Alternativ kann Ihnen Ihr Arzt ein Migräneprophylaxe-Medikament verschreiben. Hier kommen andere Wirkstoffe zum Einsatz, etwa Betablocker wie Propanolol und Metoprolol, Kalziumkanalblocker wie Flunarizin sowie Antiepileptika wie Valproat und Topiramat. Die Prophylaxe hat zum Ziel, die Häufigkeit der Attacken und deren Intensität so weit zu verringern, dass die Migräne künftig mit normalen Akut-Medikamenten behandelt werden kann. Allerdings ist es möglich, dass der erste Wirkstoff, der Ihnen verschrieben wurde, noch nicht der richtige für Sie ist. Sprechen Sie Ihren Arzt an, wenn Sie keine Verbesserung merken.

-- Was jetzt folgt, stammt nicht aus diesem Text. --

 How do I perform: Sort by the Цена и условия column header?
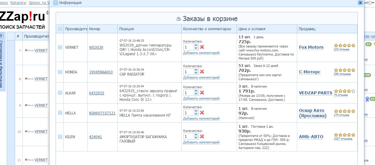coord(252,29)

Was ist bei der Einnahme von Migränemedikamenten zu beachten?

Sprechen Sie mit Ihrem Arzt und beachten Sie die Angaben auf der Verpackung zur Dosierung der Medikamente. Migräne-Tabletten sollten Sie nicht zu oft nehmen, weil eine Überdosierung medikamenteninduzierten Kopfschmerz verursachen kann. Generell sollten Sie Schmerzmittel, aber auch Triptane nicht häufiger als zehnmal pro Monat einnehmen, maximal an drei Tagen hintereinander. Wie schnell ein Medikament wirkt, hängt vom Wirkstoff ab. ASS braucht etwa 20 bis 60 Minuten, Paracetamol 30 bis 60 Minuten. Besonders schnell wirkt die Kombination aus ASS, Paracetamol und Koffein: Schon innerhalb der ersten Viertelstunde können die Schmerzen nachlassen. Und wie ist es bei den Triptanen? Bei Sumatriptan-Tabletten zum Beispiel können Sie schon nach einer halben Stunde eine Besserung spüren. Rizatriptan braucht etwa eine Stunde, bis es seine maximale Wirkung entfaltet.